Detailed description of the invention
[0013] The invention will be illustrated through the following embodiments.
[0014] Figures 1a-d illustrate schematically the execution of rock reinforcement in a tunnel
or mine with a first embodiment of the system according to the invention. According
to Figure 1a, the rock reinforcement starts with the drilling of an axially extended
drill-hole 1 into a rock structure 2 with a rock drill 3, the drilling is carried
out into all surfaces that require reinforcement, in particular into the roof surfaces
of a tunnel or mine. Figure 1b shows the drilled hole 1, the depth of which is 3-7
metres. Figure 1c shows an injection nozzle 4, consisting of a tube or flexible pipe,
introduced into the bottom of the drill-hole 1. A portion of hardening grout 6 is
injected by the injection nozzle 4, which is preferably withdrawn from the drill-hole
1 while injection is taking place in order to obtain an advantageous distribution
of the grout 6. The term "hardening grout" is here used to denote sealing compound,
concrete, cement or similar hardening material. Figure 1d shows the completed grouting
operation. Figure 1d shows also a reinforcement member 7, an axially extended body,
such as, for example, a kiruna bolt, consisting of a reinforcement bar with an end
demonstrating a slot, introduced into the drill-hole that has been filled by grout
6 such that the bottom end 8 of the reinforcement member is in the neighbourhood of
or in direct contact with the bottom 9 of the drill-hole. The reinforcement member
7 may consist also of a twisted cable bolt or of some other type of rock bolt (not
shown in the drawing). The reinforcement member is manufactured from iron material,
preferably steel.
It is preferable that the reinforcement member 7 have a length that is greater than
the depth of the drill-hole. The reinforcement member 7 extends out of the drill-hole
1 at the surface 10 of the rock structure.

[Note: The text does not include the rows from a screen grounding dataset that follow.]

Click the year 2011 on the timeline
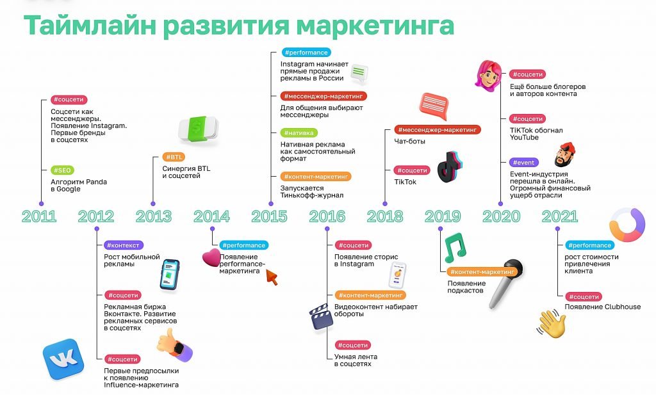(39, 216)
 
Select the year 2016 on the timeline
(327, 216)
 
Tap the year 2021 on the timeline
(560, 216)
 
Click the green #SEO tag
(62, 170)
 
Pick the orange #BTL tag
(174, 157)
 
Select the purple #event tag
(524, 163)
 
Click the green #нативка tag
(299, 133)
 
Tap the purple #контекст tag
(124, 245)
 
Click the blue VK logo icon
(63, 359)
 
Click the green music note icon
(455, 248)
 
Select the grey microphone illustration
(505, 284)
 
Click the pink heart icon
(211, 257)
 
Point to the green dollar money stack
(199, 129)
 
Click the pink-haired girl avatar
(488, 76)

Figure 1d shows an anchor arrangement 12. The anchor arrangement 12 is brought into
contact with the surface end 11 of the reinforcement member. The anchor arrangement
has been adapted such that it anchors the reinforcement member, in a manner familiar
to one skilled in the arts. The reinforcement member 7 is in this way anchored in
a secure manner after the rock reinforcement has been carried out before the grout
6 has become fully hardened.
The anchor arrangement may comprise also an opening for the penetration of a channel
that is separated from the reinforcement member.
[0015] It is furthermore shown in Figure 1d and Figure 2 that the reinforcement member 7
is provided with a separate channel 15. It is intended that the channel 15 be introduced
into a pressurised medium in a drill-hole that has been filled or partially filled
by hardening grout. The channel 15 is constituted by a thin, hollow tube 19 that is
open in its longitudinal direction, made from, for example, semi-rigid metal, semi-rigid
flexible plastic, or semi-rigid flexible rubber. The semi-rigid property of the tube
relates to its stability in the transverse direction. The tube 19 has a wall 20. The
thickness of the tube wall 20 is selected such that any externally applied load from
hardening grout 6 and similar does not influence the function of the channel.

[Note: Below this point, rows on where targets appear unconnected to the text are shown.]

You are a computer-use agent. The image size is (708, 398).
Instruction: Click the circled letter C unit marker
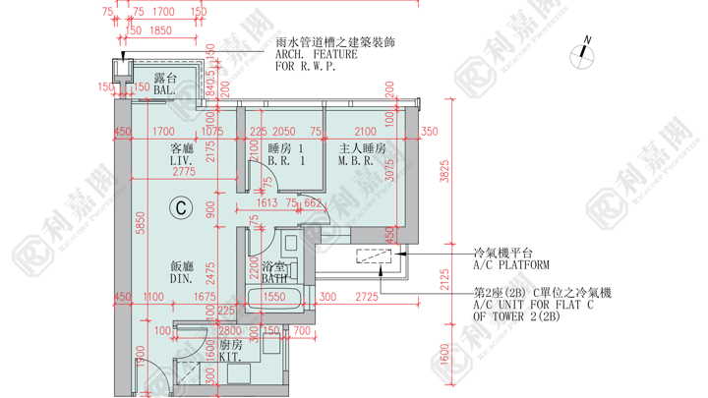(181, 207)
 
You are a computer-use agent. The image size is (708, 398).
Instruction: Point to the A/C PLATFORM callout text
(511, 265)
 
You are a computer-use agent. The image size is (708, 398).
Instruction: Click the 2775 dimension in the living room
(183, 172)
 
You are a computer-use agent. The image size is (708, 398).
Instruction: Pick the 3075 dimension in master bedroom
(389, 171)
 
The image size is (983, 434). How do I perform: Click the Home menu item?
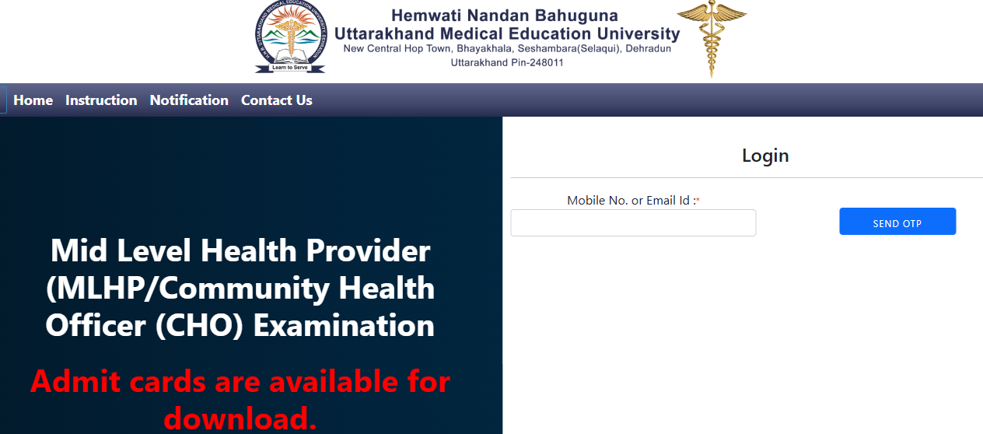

The tube 19 and the channel 15 are provided with at least one channel opening 21 in
at least one tube end. It is preferable that the tube 19 and the channel 15 are provided
with at least one channel opening 21 at each tube end. The channel opening 21 is intended
for insertion into a medium in the drill-hole 1.

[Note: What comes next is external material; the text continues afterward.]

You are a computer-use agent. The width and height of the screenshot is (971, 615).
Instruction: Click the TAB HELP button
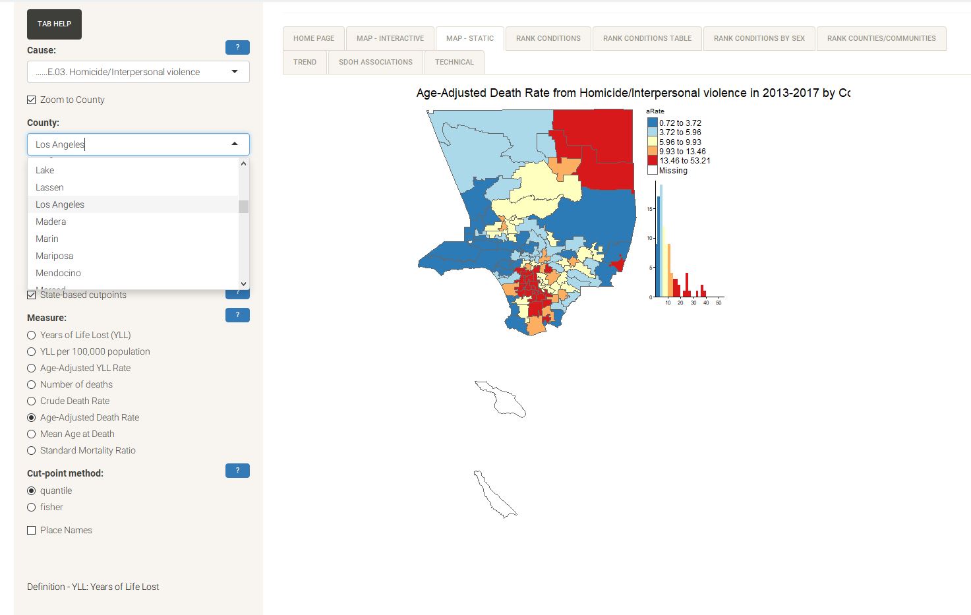coord(54,24)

The diameter of the tube 19 is considerably smaller than the diameter of the reinforcement
member 7. The tube 19 and the channel 15 have essentially the same length, or they
are longer than the reinforcement member 7. The length of the tube 19 thus exceeds
the depth of the drill-hole.
The channel 15 has an inner end 23 that is located close to the bottom end 8 of the
reinforcement member and close to the bottom 9 of the drill-hole. The tube 19 and
the channel 15 have a contact end 22 that protrudes out from the drill-hole 1.
The tube 19 and the channel 15 are fixed, mounted, at the reinforcement member 7 by
one or several fixture arrangements 24. The fixture arrangements 24 are, for example,
regularly distributed along the length of the tube 19 and the reinforcement member
7. The fixture arrangement 24 consists of, for example, a twisted steel wire or similar.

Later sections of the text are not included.